Big Data, Real-time Processing and Storm
Submitted by Prashanth Babu (@p7h) on Thursday, 28 March 2013
Section: Workshops Technical level: Beginner
Participants will learn:
- And understand concepts and salient features of Storm.
- How Storm can be used for processing Big Data and in real-time.
- Storm through a simple example.
- Storm and Hadoop.
- A case study: Real-time analysis of tweets using Storm.
Hadoop is predominantly for batch processing. Did you ever wonder how to process Big Data in real-time? If yes, this workshop is for you.
To give an example, trends in Twitter are powered by Storm; Tweets are analyzed in real-time to find the trending topics / hashtags using Storm.
This workshop will introduce the basics of Storm and its salient features. We will discuss how Storm is similar / different from Hadoop. We will also run through the source of WordCount example and its demo. And finally we will discuss how Hadoop and Storm together can help process Big Data seamlessly.

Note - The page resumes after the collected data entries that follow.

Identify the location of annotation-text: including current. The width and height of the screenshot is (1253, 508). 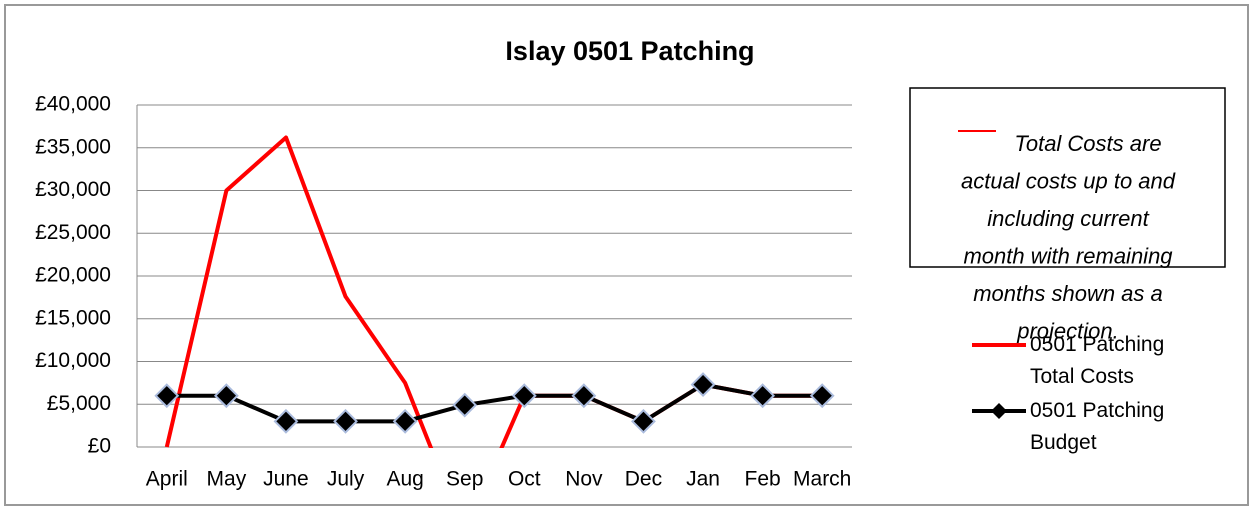
(1068, 218).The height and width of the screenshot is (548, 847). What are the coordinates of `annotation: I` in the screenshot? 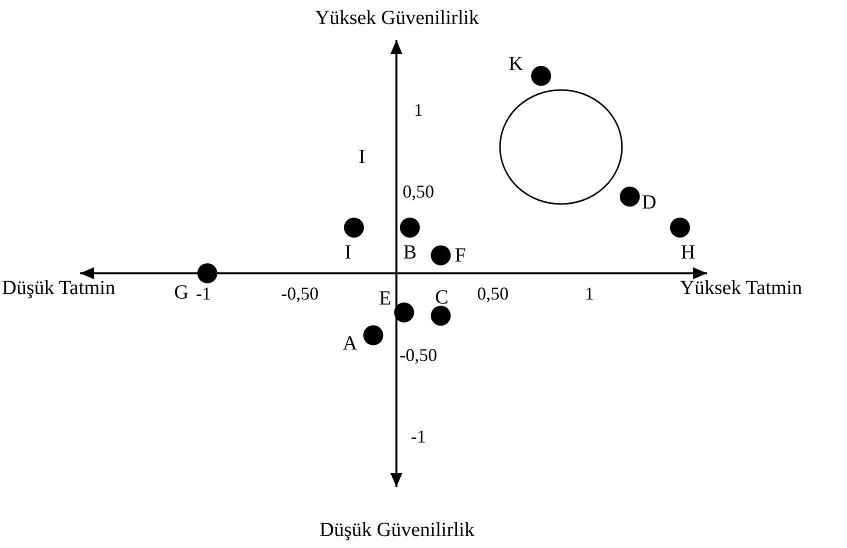 It's located at (362, 157).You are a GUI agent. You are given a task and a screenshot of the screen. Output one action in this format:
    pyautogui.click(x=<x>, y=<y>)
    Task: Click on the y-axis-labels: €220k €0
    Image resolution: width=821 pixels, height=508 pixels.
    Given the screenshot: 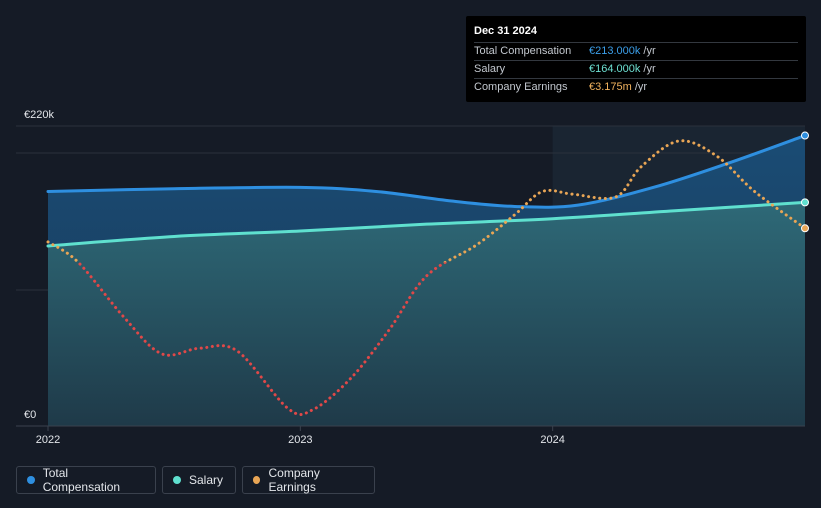 What is the action you would take?
    pyautogui.click(x=39, y=265)
    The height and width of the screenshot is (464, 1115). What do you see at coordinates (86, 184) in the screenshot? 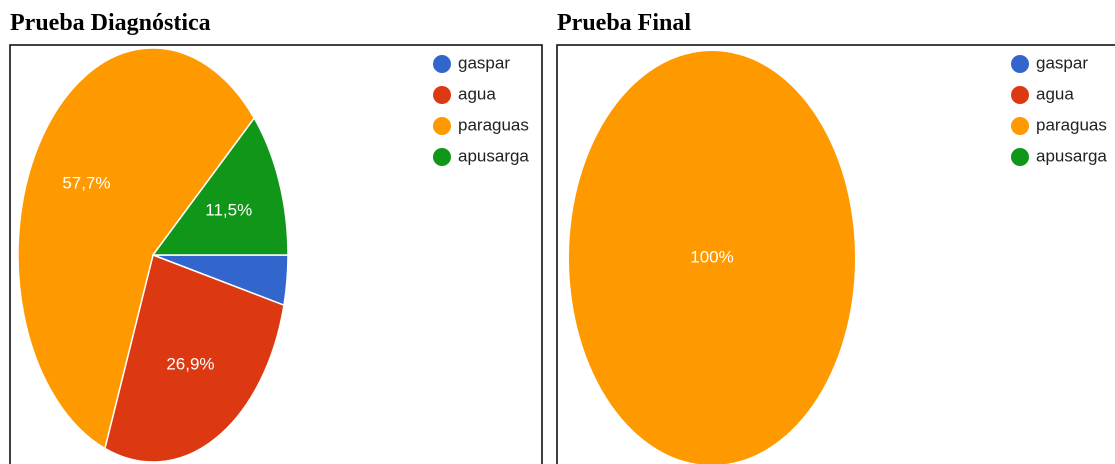
I see `data-label: 57,7%` at bounding box center [86, 184].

If time permits, we will also check a simple demo of real-time processing of tweets using Storm.
Brief outline of the session has been uploaded to Slideshare, which is also embedded in slides section below.
Please check the slidedeck and let me know if you have any feedback and / or comments on the outline of the workshop.

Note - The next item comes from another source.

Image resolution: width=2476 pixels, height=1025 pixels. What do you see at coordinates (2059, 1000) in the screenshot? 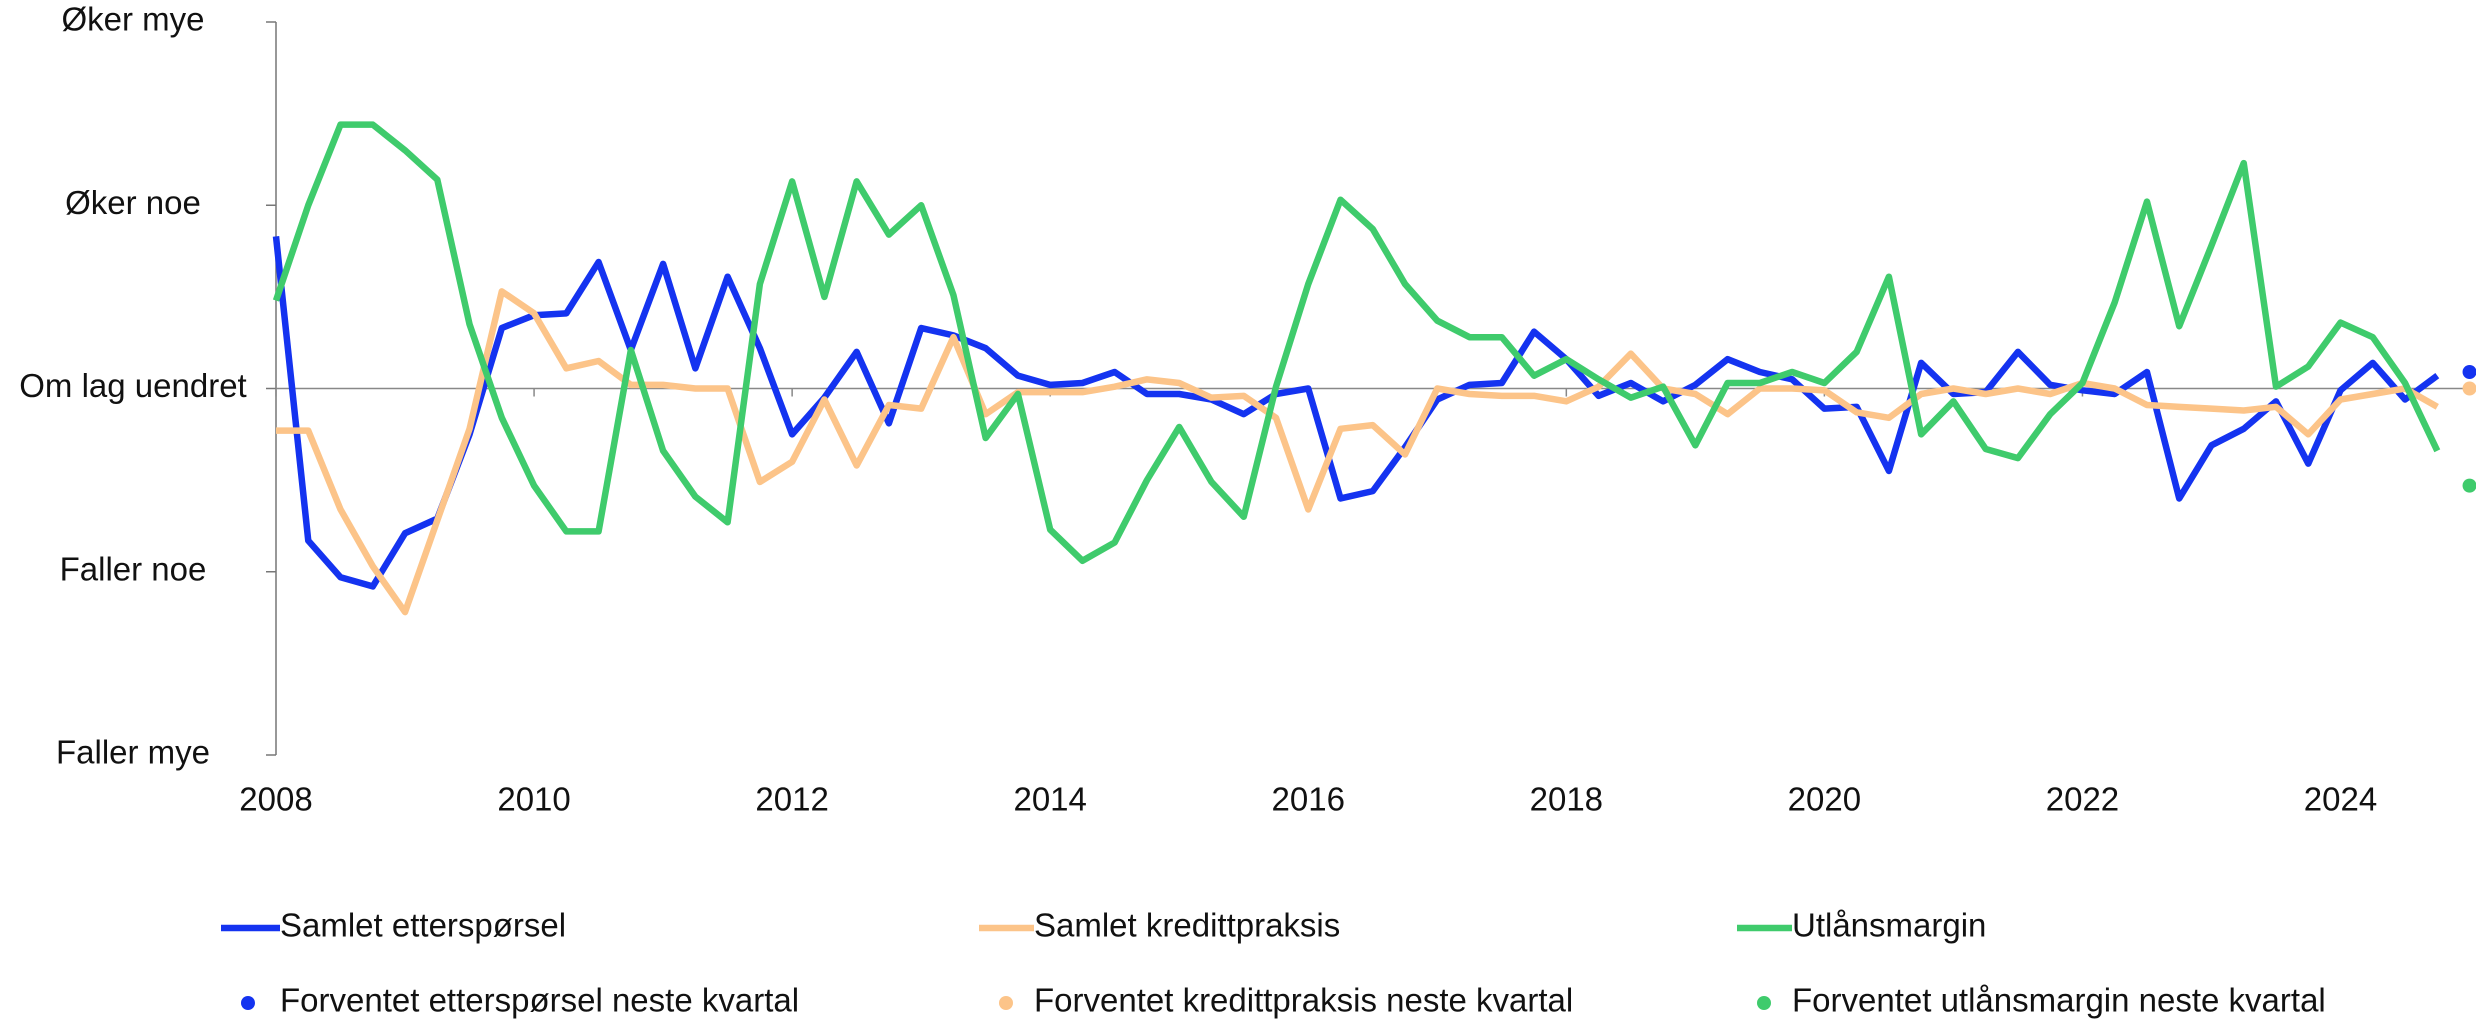
I see `legend-label: Forventet utlånsmargin neste kvartal` at bounding box center [2059, 1000].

Note: For this session, we will be using Storm Local Mode for developing and testing the code. So, any laptop with JDK and Maven should suffice.
- Basic understanding of Java.
- Worked on reasonably big chunks of data.
- Hadoop and MapReduce knowledge is good-to-have, but not mandatory.
- Laptop with latest Oracle JDK 7.0.x and Apache Maven 3.0.x installed.
- Internet connectivity.
- Twitter App:
- Participants need to create a Twitter app with read-only access on Twitter Developer portal before this session.
- Please keep the Consumer key, Consumer secret, Access token and Access token secret of this app handy.
- We will be utilizing these credentials for retrieving tweets using Twitter4J in our code.
Prashanth Babu is a Research Engineer with NTT DATA. He is working on an R & D initiative on Big Data using Apache Hadoop Ecosystem. He is also Cloudera Certified Developer for Apache Hadoop [CCDH].